Hydrolysis of Ethylene Carbonate with Water and Hydroxide under Battery Operating Conditions
M. Metzger,* B. Strehle, S. Solchenbach, and H. A. Gasteiger, “Hydrolysis of Ethylene Carbonate with Water and Hydroxide under Battery Operating Conditions”, J. Electrochem. Soc., 163 (7), A1219-A1225 (2016), DOI: 10.1149/2.0411607jes.

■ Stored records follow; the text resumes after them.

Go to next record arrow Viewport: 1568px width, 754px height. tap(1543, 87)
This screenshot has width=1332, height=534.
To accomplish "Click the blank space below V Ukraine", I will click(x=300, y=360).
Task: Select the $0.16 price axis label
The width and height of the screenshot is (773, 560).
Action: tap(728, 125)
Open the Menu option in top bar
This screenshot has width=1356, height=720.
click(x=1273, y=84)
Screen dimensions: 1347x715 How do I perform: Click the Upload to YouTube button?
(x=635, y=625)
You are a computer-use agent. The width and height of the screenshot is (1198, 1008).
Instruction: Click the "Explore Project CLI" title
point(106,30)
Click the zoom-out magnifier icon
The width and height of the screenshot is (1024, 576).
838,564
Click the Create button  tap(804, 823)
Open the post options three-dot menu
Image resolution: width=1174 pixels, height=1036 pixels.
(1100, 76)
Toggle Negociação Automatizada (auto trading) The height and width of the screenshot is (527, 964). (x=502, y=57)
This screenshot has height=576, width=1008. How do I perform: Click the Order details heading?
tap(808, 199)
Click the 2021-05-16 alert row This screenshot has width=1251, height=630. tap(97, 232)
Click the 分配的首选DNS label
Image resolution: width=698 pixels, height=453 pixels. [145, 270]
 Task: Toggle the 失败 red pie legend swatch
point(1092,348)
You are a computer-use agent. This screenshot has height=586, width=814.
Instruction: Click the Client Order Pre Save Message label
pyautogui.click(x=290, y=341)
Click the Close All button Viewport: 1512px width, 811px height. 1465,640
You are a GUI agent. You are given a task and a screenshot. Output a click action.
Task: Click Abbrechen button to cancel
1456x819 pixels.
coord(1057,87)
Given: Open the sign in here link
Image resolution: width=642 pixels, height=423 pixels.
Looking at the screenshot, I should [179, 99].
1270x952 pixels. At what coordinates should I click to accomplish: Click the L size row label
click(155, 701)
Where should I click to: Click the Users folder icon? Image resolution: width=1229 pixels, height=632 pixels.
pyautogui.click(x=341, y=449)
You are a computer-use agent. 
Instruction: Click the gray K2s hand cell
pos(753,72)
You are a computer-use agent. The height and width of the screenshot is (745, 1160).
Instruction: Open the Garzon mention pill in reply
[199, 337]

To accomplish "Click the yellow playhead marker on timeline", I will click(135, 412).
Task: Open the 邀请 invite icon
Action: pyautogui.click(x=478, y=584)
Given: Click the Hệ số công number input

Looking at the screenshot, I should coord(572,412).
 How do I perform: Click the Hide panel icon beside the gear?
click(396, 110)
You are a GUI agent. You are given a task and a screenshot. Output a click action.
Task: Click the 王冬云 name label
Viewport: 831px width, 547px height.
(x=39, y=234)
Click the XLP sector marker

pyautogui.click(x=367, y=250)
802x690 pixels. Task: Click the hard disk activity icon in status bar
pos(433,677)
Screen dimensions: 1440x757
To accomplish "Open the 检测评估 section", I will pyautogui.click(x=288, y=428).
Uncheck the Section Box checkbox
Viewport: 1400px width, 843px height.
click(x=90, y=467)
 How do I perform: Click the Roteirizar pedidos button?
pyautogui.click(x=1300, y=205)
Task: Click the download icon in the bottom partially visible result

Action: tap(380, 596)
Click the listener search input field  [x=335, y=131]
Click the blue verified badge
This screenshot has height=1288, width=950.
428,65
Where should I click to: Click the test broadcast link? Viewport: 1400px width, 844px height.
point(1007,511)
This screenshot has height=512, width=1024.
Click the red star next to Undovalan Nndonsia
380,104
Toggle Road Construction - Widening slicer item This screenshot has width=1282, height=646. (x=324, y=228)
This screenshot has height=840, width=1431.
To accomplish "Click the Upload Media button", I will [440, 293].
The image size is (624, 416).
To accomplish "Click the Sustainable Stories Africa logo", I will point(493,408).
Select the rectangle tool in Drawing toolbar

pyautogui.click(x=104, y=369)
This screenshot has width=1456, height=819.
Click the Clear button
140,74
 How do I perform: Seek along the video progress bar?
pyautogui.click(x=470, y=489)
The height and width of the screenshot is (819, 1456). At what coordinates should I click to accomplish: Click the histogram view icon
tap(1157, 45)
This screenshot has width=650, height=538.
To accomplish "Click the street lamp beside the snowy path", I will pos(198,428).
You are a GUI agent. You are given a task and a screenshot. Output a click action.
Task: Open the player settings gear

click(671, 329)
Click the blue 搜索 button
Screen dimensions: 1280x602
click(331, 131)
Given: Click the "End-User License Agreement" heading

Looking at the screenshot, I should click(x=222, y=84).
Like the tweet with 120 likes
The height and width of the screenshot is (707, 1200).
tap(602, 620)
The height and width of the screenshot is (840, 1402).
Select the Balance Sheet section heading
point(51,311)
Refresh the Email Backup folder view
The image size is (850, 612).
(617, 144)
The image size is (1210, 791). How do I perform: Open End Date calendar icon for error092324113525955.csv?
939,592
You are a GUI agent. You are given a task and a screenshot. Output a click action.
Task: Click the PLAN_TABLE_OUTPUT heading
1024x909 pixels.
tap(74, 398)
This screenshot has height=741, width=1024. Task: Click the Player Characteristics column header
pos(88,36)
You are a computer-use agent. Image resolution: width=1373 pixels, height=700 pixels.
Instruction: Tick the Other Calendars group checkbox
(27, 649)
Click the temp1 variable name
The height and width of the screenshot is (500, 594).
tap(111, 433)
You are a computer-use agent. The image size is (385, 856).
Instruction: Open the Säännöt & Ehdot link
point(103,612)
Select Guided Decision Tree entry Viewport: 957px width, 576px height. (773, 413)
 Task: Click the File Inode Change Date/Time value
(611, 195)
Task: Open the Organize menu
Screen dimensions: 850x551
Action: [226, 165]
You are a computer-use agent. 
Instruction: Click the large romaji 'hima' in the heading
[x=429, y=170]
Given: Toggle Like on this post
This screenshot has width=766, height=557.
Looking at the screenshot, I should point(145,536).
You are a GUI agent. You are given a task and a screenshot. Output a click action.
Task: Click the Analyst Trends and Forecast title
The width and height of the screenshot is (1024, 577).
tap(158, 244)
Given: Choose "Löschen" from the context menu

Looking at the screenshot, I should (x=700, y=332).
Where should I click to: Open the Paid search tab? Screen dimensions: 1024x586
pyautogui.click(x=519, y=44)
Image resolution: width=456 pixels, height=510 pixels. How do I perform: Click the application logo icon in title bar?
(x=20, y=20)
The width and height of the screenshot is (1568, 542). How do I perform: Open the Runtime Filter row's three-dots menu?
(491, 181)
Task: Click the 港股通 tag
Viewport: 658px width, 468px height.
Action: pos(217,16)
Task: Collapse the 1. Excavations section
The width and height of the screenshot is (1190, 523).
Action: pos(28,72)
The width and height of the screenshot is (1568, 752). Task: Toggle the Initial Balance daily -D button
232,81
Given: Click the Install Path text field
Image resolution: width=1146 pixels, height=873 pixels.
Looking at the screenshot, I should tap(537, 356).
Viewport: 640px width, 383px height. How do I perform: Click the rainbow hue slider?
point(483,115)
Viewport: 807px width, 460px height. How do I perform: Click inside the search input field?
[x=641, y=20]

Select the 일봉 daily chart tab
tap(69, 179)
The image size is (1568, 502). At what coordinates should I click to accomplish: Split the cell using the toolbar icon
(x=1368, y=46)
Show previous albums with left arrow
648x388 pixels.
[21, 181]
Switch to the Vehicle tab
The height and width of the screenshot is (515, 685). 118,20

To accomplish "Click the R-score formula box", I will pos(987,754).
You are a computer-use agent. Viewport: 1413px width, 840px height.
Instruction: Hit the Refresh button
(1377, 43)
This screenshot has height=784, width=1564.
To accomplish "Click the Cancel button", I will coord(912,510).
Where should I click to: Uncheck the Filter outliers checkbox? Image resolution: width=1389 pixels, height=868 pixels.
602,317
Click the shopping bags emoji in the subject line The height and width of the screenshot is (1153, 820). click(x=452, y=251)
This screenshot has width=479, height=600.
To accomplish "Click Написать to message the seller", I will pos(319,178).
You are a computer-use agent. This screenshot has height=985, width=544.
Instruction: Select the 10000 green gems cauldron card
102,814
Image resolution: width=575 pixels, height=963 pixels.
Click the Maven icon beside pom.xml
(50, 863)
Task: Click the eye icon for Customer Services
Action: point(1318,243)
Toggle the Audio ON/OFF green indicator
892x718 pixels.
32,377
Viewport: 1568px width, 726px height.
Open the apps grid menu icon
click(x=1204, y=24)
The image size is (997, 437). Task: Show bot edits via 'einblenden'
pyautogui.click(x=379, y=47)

This study deals with the decomposition of ethylene carbonate (EC) by H2O in the absence and presence of catalytically active hydroxide ions (OH−) at reaction conditions close to lithium-ion battery operation. We use On-line Electrochemical Mass Spectrometry (OEMS) to quantify the CO2 evolved by these reactions, referred to as H2O-driven and OH−-driven EC hydrolysis. By examining both reactions at various temperatures (10 – 80°C) and water concentrations (<20 ppm or 200, 1000, and 5000 ppm H2O) with or without catalytically active OH− ions in EC with 1.5 M LiClO4, we determine an Arrhenius relationship between the CO2 evolution rate and the cell temperature. While the apparent activation energy for the base electrolyte (<20 ppm H2O) is very large (app. Ea ≈153 kJ/mol), substantially lower values are obtained in the presence of H2O (app. Ea ≈99 ± 3 kJ/mol), which are even further decreased in the presence of catalytically active OH− (app. Ea ≈43 ± 5 kJ/mol). Our data show that OH−-driven EC hydrolysis is relevant already at room temperature, whereas H2O-driven EC hydrolysis (i.e., without catalytically active OH−) is only relevant at elevated temperature (≥40°C), as is the case for the base electrolyte. Thus, catalytic quantities of OH−, e.g., from hydroxide contaminants on the surface of transition metal oxide based active materials, would be expected to lead to considerable CO2 gassing in lithium-ion cells.